This model fine-tunes distilbert-base-uncased on a dataset of Roman Urdu sentences to perform sentiment classification. Roman Urdu presents unique NLP challenges due to inconsistent spelling, informal grammar, and lack of standardized script — making sentiment analysis on it a genuinely hard task compared to standard English NLP.
| Metric | Score |
|---|---|
| Accuracy | 66.0% |
| F1 (weighted) | 66.0% |
| Class | Precision | Recall | F1-score |
|---|---|---|---|
| Positive | 0.63 | 0.64 | 0.63 |
| Negative | 0.60 | 0.59 | 0.60 |
| Neutral | 0.71 | 0.72 | 0.72 |
from transformers import AutoTokenizer, AutoModelForSequenceClassification
import torch
tokenizer = AutoTokenizer.from_pretrained("YOUR_USERNAME/roman-urdu-sentiment-distilbert")

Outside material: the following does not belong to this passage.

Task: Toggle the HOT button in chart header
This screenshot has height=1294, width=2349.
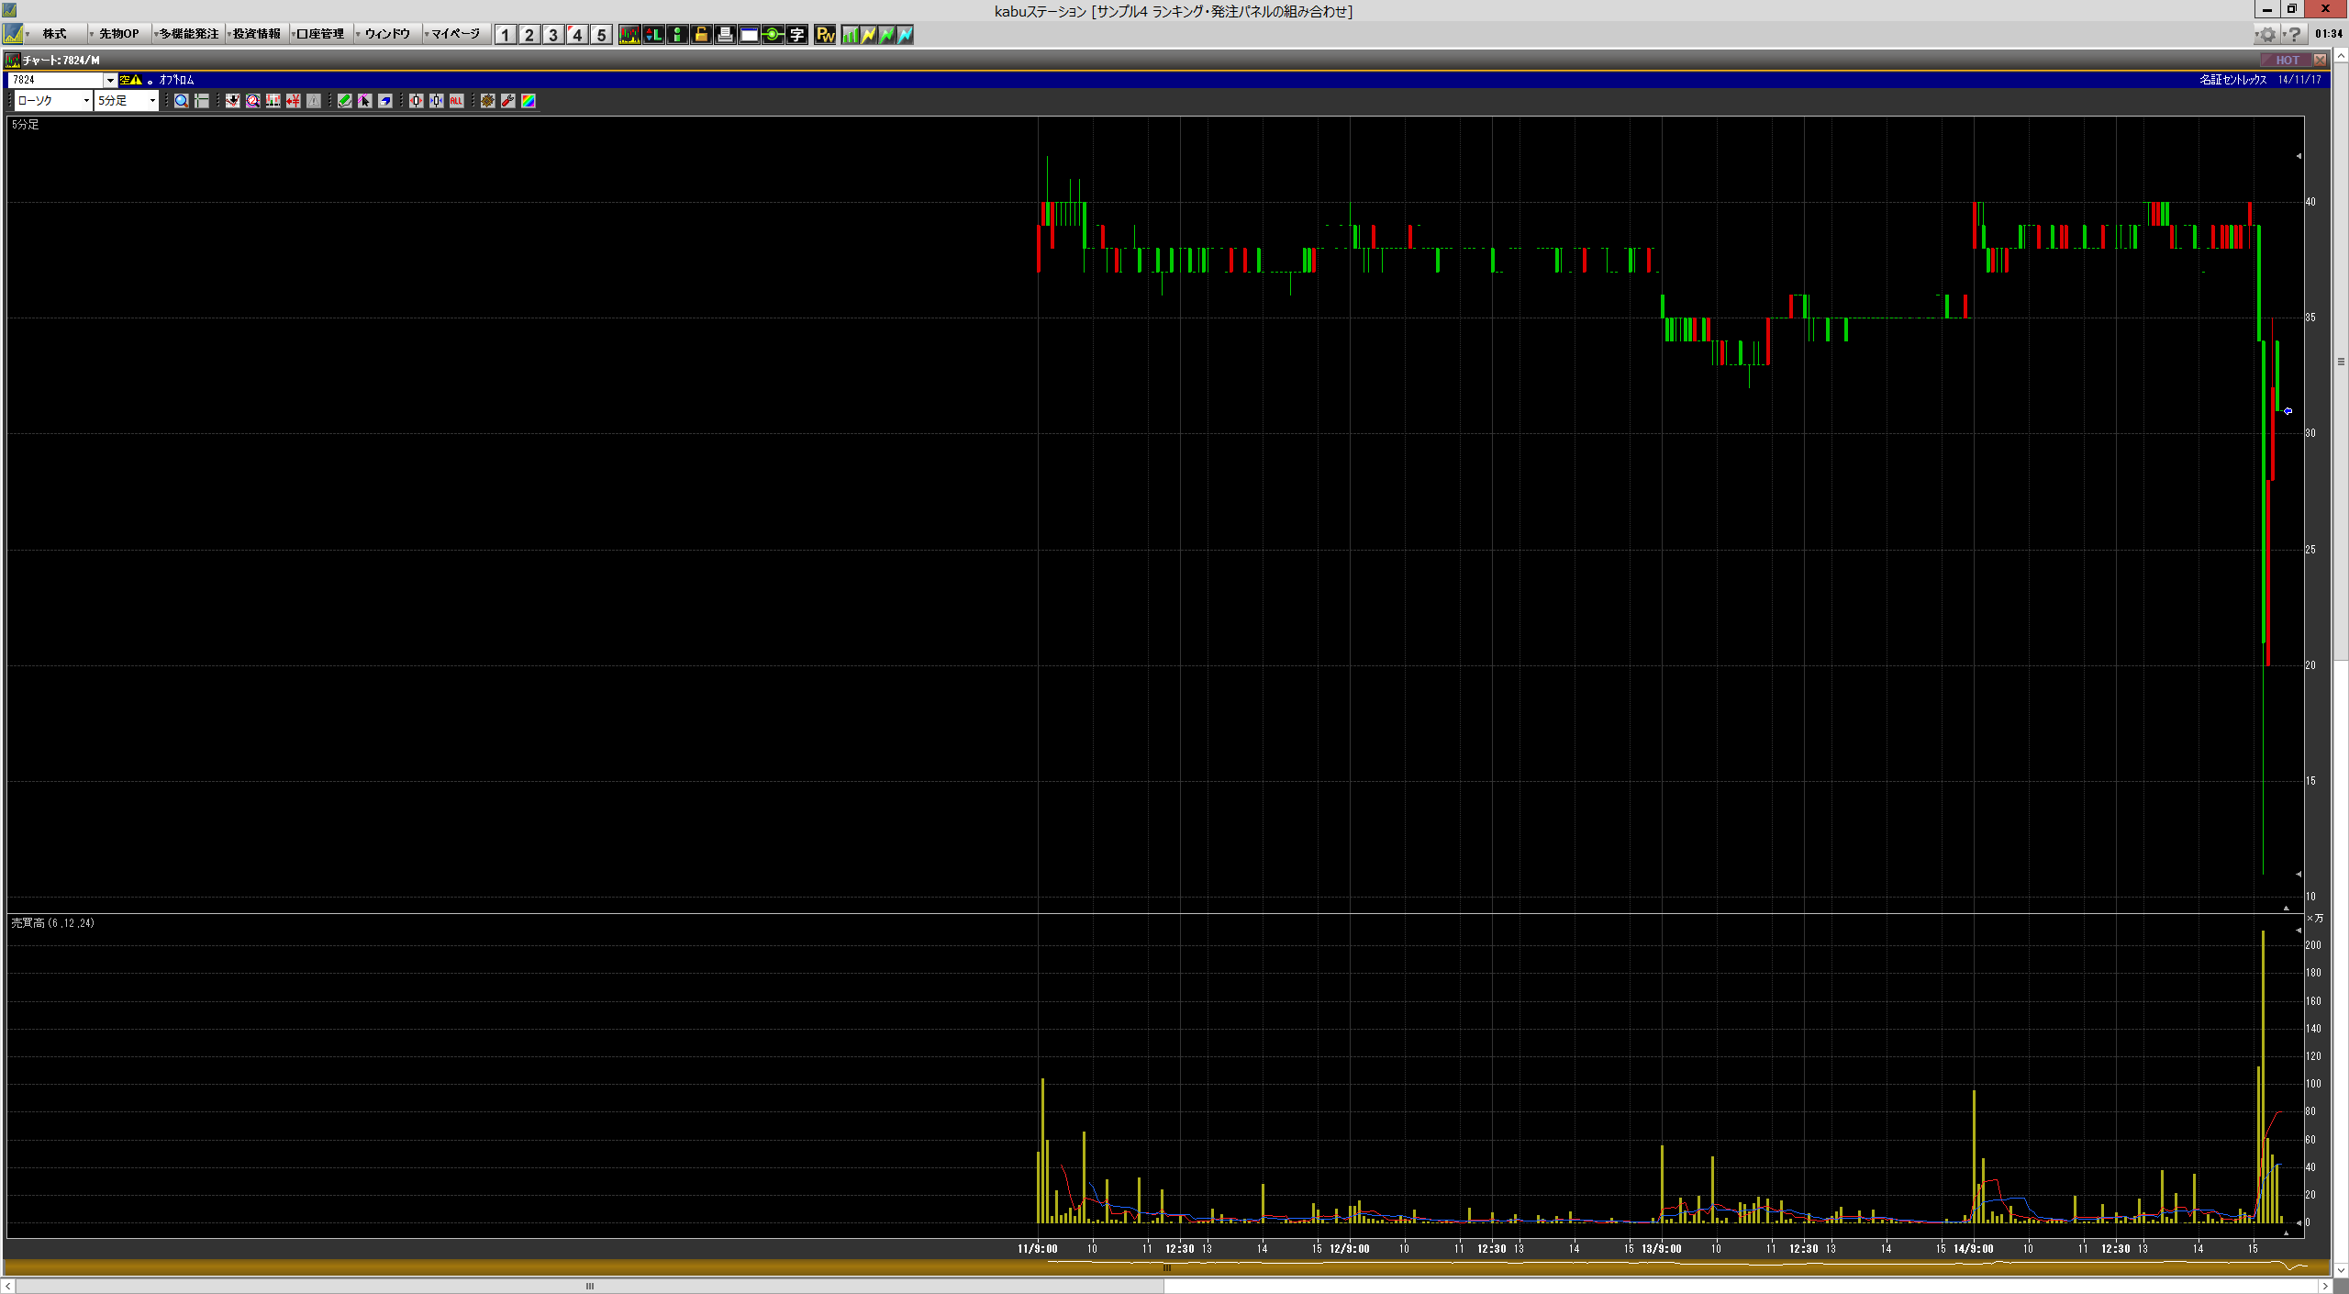Action: (2287, 60)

model = AutoModelForSequenceClassification.from_pretrained("YOUR_USERNAME/roman-urdu-sentiment-distilbert")
text = "yeh bohat acha hai"
inputs = tokenizer(text, return_tensors="pt", truncation=True, max_length=64)
outputs = model(**inputs)
prediction = torch.argmax(outputs.logits, dim=-1).item()
labels = ["Positive", "Negative", "Neutral"]
print(labels[prediction])
Fine-tuned by Nusrat as part of an applied NLP/LLM portfolio project.